ああ、なんてなんてなんて恐ろしい!!!!!
老いは自然現象なのだから、逆らったり隠したりする必要はない。
年齢を重ねることで価値が下がるだなんて、言語道断。
何歳だろうが、人生を楽しみ、輝いている人はいる。
ぜんぶほんとうのことだ。
わたしはいまも、そうだと信じている。
でも、死ぬのは怖くないわたしが、老いることは怖い。
きっとそれは、自分の価値が目減りする恐怖や
自分を好きでいられなくなる恐怖だろうと思う。
そうだとすれば、まずは老いるのが怖いの、認めたほうがいいな。
幸福に歳を取っている人を思い浮かべた。
その歳その歳で、老いに逆らわず、老いを受け入れている人をモデルに考えれば、生き方の参考になると思ったから。

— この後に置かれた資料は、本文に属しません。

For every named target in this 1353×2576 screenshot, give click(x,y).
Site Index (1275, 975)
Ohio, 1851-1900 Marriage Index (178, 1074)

しかし、ゲンダイニッポン、アンチエイジング至上主義。
60代だけどこんなに肌がきれい!えー!見えなーい!
それはもちろん素晴らしく、わたしも憧れるけど、なにかが違うような気がする。
若いほうに寄せないと、けっきょく価値がないのかな、というふうに思える。
「若かった頃」を自分の美の基準値にすると、実際の自分はどんどん老いていくのだから、理想と現実の差は毎秒毎秒ひらいていく。
なんだか、生きていくのが嫌になりそうな話だ。
そうではなくてもっとなにか、ハッピーな解決法をわたしは求めている。
老いること、つまり一日一日を過ごし自分が変化していくことを、それも良いよねと思えるような思考のヒント。
幸福に歳を重ねる女性像、募集。
因みに「ハウルの動く城」が、老いは怖いよという話じゃないことくらいはわたしにもわかる。
でも毎回同じ時間帯にしか行かないので、わたしの中では少女はおばあさんのままだ。
やっぱり、あの子が救われるところまで映画を見たほうがいいかもしれない。